• _Pointing records for text and elements_

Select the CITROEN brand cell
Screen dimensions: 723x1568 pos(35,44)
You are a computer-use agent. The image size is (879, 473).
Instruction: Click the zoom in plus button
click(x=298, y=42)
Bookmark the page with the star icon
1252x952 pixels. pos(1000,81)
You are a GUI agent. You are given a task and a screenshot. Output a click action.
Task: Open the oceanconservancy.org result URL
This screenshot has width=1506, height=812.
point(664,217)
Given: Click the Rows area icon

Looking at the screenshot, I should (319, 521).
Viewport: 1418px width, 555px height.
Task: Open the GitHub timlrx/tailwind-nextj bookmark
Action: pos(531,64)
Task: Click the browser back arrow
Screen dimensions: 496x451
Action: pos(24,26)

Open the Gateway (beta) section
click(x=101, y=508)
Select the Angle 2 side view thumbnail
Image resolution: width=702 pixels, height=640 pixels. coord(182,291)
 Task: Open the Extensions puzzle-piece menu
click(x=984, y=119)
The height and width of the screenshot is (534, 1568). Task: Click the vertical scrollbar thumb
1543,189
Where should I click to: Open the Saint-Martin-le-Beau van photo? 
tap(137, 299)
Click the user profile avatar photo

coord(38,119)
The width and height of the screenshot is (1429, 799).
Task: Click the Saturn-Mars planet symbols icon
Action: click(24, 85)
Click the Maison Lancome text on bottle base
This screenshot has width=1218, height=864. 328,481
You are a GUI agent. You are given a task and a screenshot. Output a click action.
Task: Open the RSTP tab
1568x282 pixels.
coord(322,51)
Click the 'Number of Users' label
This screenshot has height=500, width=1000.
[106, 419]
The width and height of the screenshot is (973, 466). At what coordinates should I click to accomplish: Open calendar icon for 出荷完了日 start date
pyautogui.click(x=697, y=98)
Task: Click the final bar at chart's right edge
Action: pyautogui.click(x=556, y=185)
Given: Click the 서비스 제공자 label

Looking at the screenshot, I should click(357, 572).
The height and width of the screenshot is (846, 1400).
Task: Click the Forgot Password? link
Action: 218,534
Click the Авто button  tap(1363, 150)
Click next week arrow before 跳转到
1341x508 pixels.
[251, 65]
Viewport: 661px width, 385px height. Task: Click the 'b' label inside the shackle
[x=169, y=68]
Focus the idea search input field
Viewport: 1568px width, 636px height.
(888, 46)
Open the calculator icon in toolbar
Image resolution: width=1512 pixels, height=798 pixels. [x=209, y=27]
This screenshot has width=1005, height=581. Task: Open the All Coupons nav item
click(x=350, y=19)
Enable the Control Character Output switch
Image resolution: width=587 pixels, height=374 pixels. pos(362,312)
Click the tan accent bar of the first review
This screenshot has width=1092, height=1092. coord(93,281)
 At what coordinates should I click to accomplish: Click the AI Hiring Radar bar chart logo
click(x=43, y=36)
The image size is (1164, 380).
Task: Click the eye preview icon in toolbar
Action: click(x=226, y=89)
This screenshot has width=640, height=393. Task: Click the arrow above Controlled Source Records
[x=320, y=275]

• _Directions for this task_
Locate every line of the records above that contains the string "toolbar", and copy each such line in full. Matching is case-sensitive.

• _Answer to the task_
Open the calculator icon in toolbar
Task: Click the eye preview icon in toolbar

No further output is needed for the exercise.